Le week-end dernier, le peuple suisse a pris une décision historique en votant pour abolir la « pénalisation du mariage ». Désormais, les personnes mariées ou vivant en partenariat enregistré rempliront deux déclarations d’impôts distinctes. Avec ce « oui » dans les urnes, la Suisse met en œuvre un arrêté du Tribunal fédéral remontant à plus de 40 ans. Cette décision historique va entraîner l’une des plus grandes réformes fiscales des dernières décennies pour les particuliers.
En Suisse, les couples mariés ou vivant en partenariat enregistré sont imposés ensemble ; ils remplissent une seule déclaration d’impôts, sont évalués conjointement et reçoivent une facture commune. Or, en raison de la progressivité des taux d’imposition, nombre de couples mariés ou vivant en partenariat enregistré sont fiscalement pénalisés par rapport aux couples non mariés, un phénomène connu sous le nom de « pénalisation du mariage ». Il y a plus de 40 ans, le Tribunal fédéral a déclaré que cette pénalisation était inadmissible en vertu de la Constitution suisse (ATF 110 Ia 7). Ces dernières années, le Parlement et diverses initiatives populaires ont tenté de corriger ce problème, mais ont échoué pour diverses raisons.

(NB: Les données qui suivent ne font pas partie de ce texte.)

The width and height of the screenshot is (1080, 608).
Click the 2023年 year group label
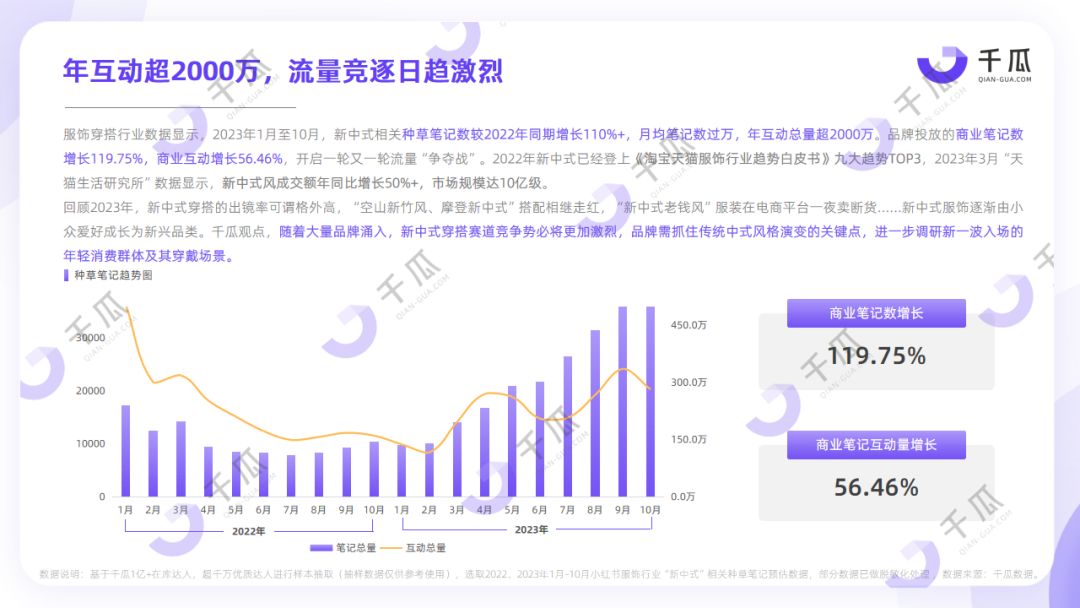[x=532, y=531]
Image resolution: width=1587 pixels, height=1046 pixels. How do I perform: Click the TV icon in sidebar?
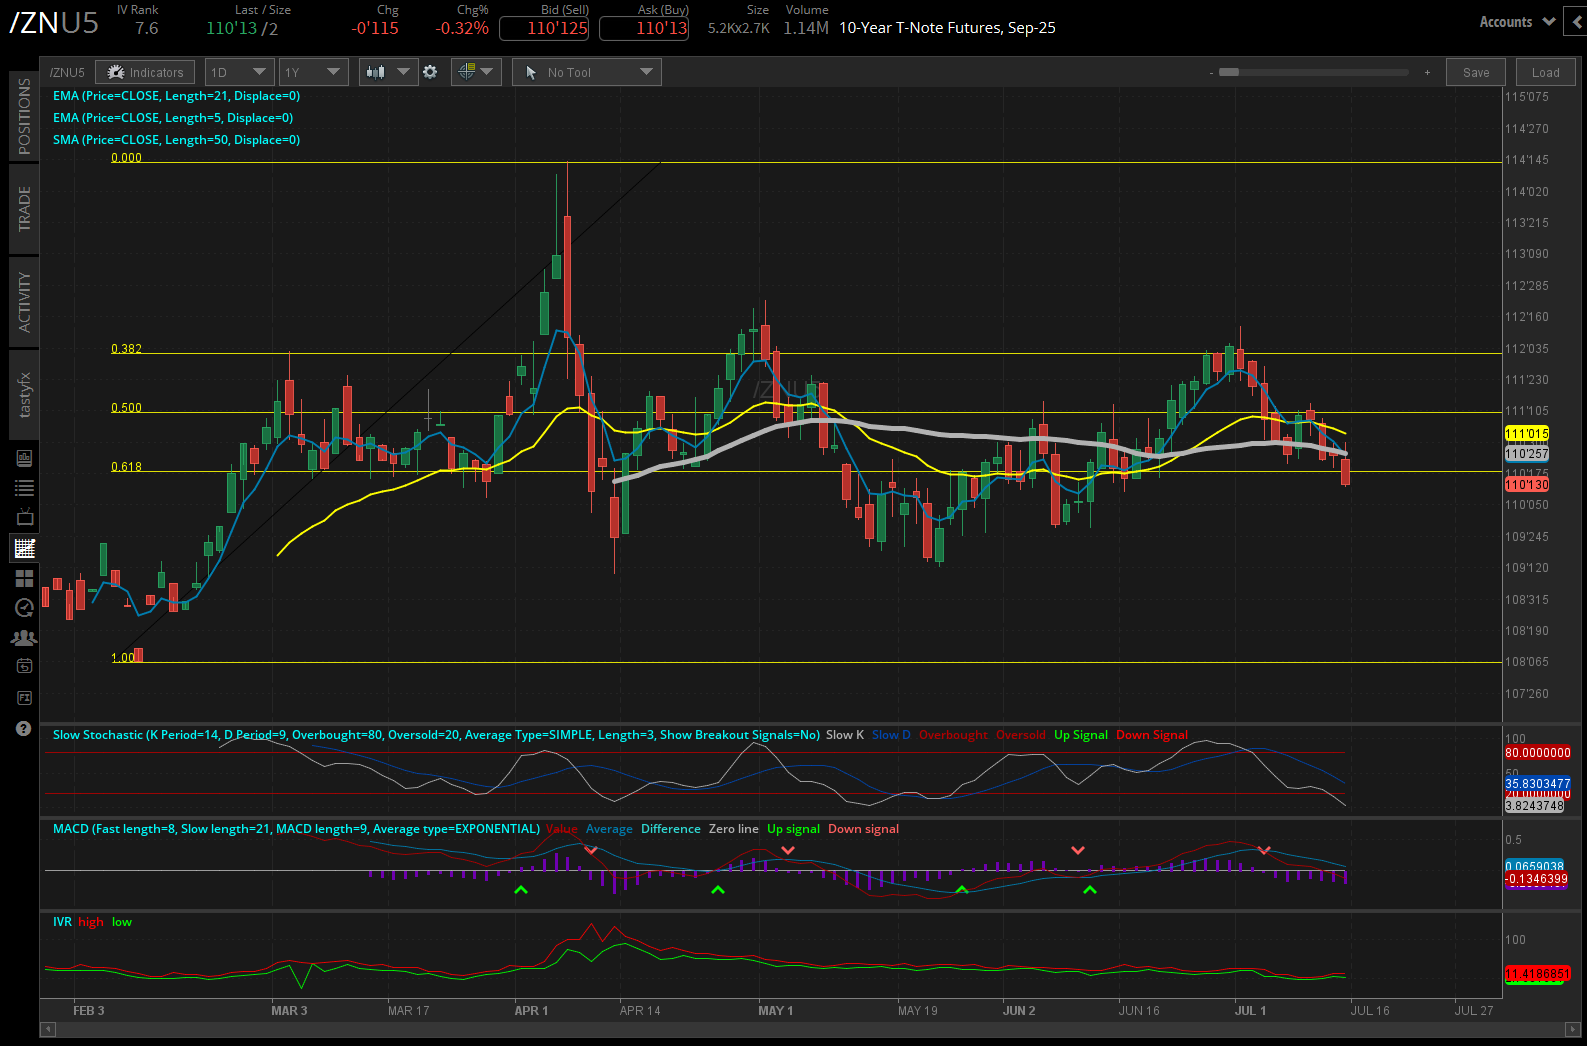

Suite à une initiative populaire, le Parlement a établi un contre-projet indirect, visant une taxation individuelle, qu’il s’agisse de l’impôt fédéral direct ou des impôts communaux et cantonaux. Désormais, les personnes mariées ou vivant en partenariat enregistré seront imposées séparément ; elles rempliront chacune leur propre déclaration d’impôts, seront évaluées sur une base individuelle et recevront une facture d’impôts distincte. La majorité des cantons et certains partis conservateurs avaient lancé un référendum contre ce projet de loi.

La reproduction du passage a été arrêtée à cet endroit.